With almost 800 million people globally lacking access to electricity, most in rural communities, novel solutions are needed to achieve the Sustainable Development Goal 7 of universal access. Millions of these people are living in Nigeria, and those who are connected to the grid often endure intermittent supply—less than 12 hours a day without power.
This interview was originally published in African Power & Energy Elites 2021.
The Abuja-based solar energy provider Havenhill Synergy Limited, on a mission “to end blackouts in Nigeria”, is partnering with the country’s Rural Electrification Agency to increase energy access with hybrid mini-grids.
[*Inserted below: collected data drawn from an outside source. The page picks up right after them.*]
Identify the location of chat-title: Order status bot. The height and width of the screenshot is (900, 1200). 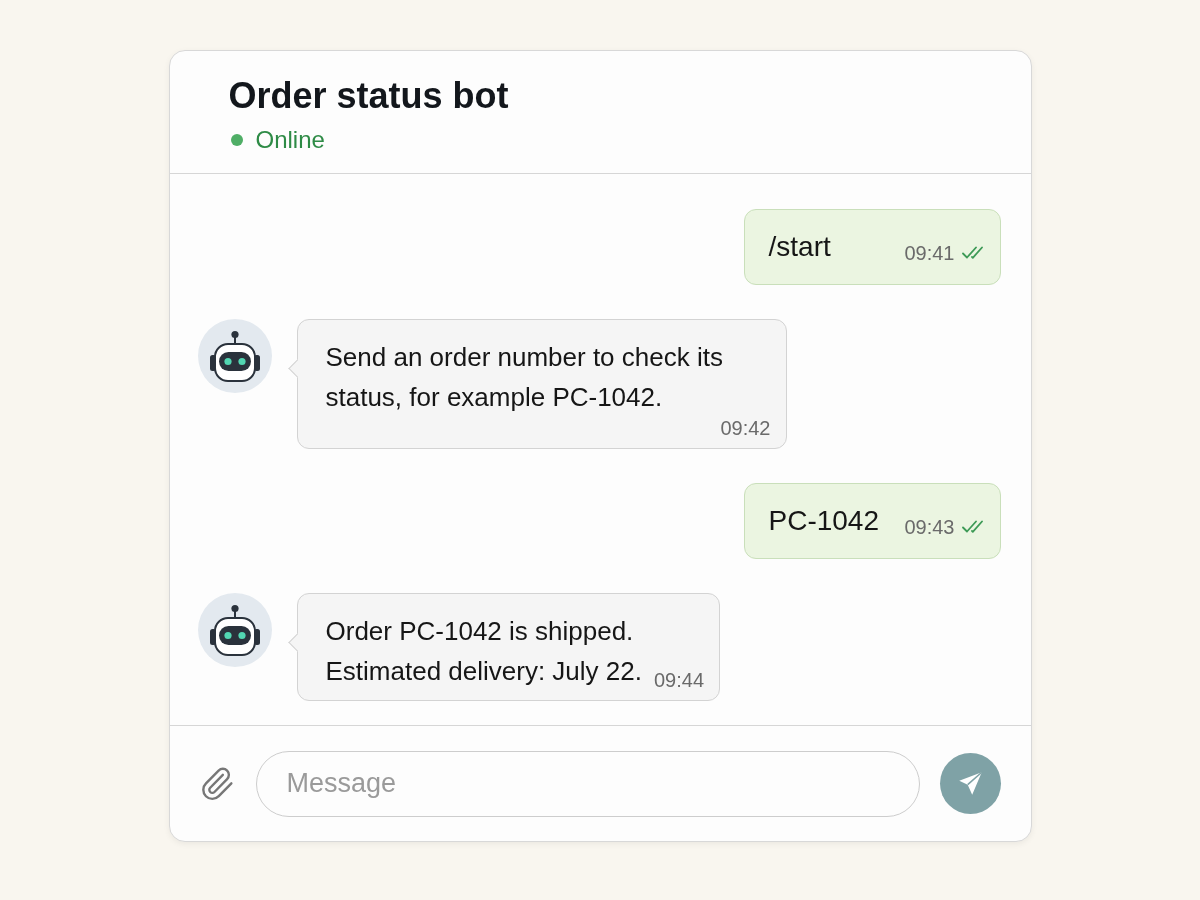
(368, 96).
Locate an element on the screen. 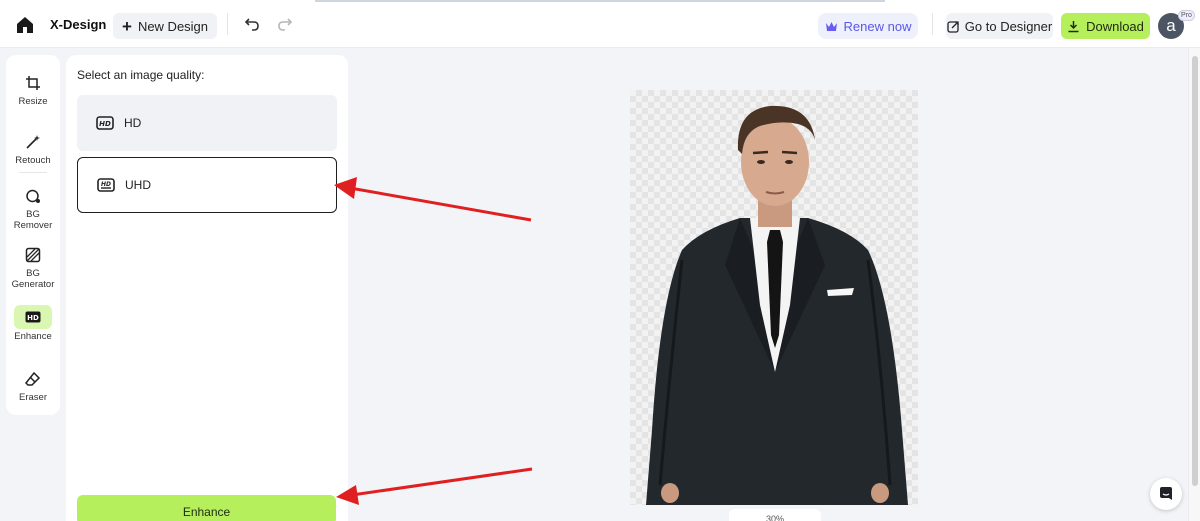 This screenshot has width=1200, height=521. enhance-button: Enhance is located at coordinates (206, 508).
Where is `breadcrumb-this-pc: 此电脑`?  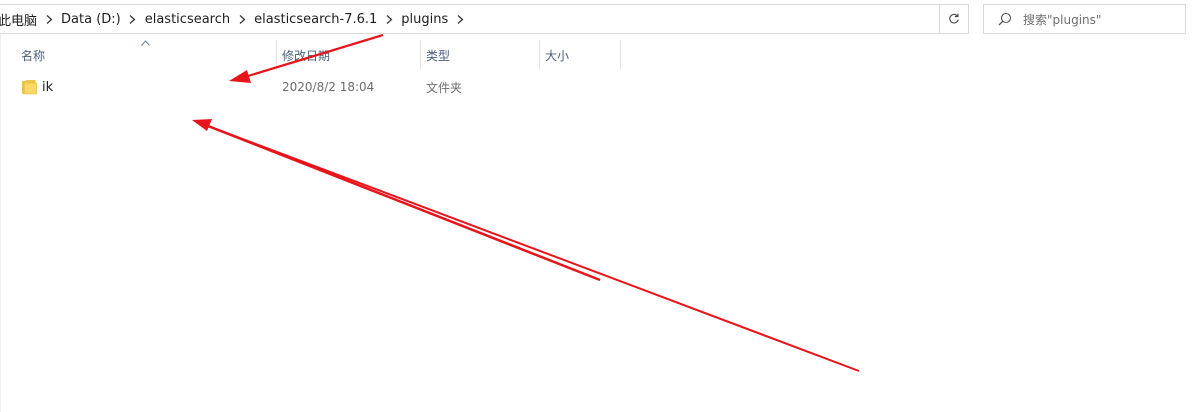 breadcrumb-this-pc: 此电脑 is located at coordinates (20, 20).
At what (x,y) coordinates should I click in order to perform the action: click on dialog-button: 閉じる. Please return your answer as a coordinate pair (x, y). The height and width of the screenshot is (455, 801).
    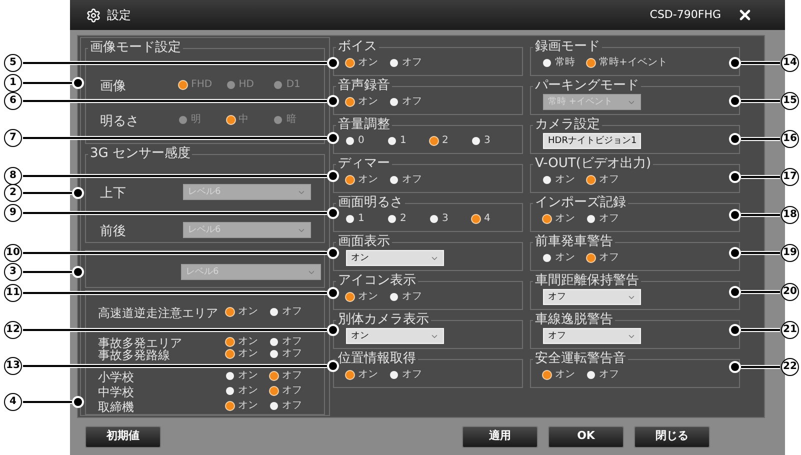
    Looking at the image, I should click on (672, 437).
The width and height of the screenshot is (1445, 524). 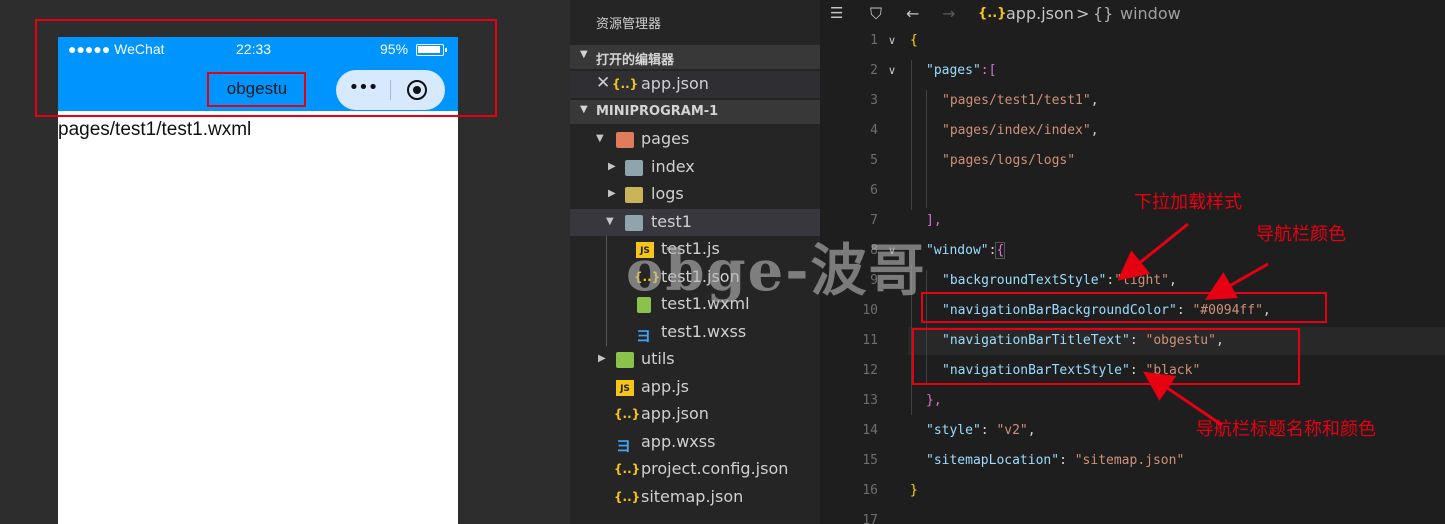 I want to click on arrow-to-nav-title, so click(x=1183, y=399).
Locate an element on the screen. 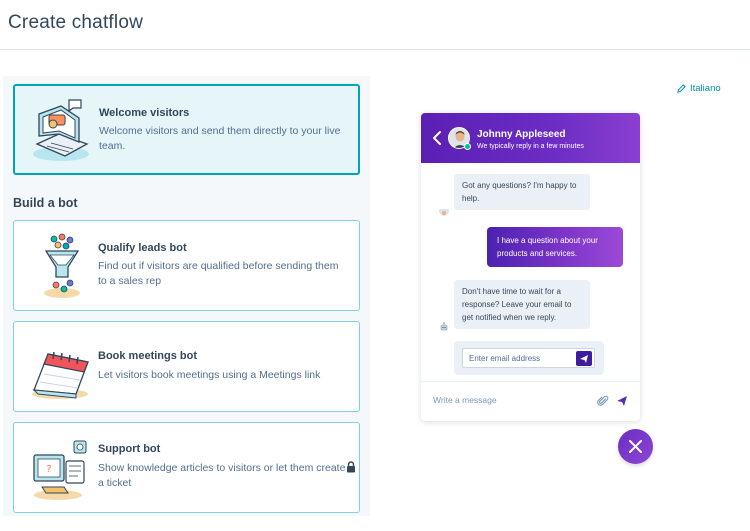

Havenhill Synergy Ltd’s latest and largest mini-grid deployment is in Budo Are community in Itesiwaju Local Government Area of Oyo State in South-Western Nigeria.
The community, having a population of about 4,000, is comprised primarily of miners of precious stones such as mica, tourmaline and amethysts. Agricultural activities, trading and small businesses such as welding make up the rest. While relatively prosperous and with a fair transportation network accessible by buses, cars, and motorcycles, Budo Are has been off the grid. With the nearest distribution network approximately 30km away, most businesses have been reliant on petrol generators for their electricity needs.
The deployed solution, delivered through a private-public partnership, is comprised of 100kWp of solar PV and 316kWh of energy storage supplied over a distribution network of 4.5km – sufficient to power over 400 households, 50 private businesses and public buildings including mosques, churches and schools.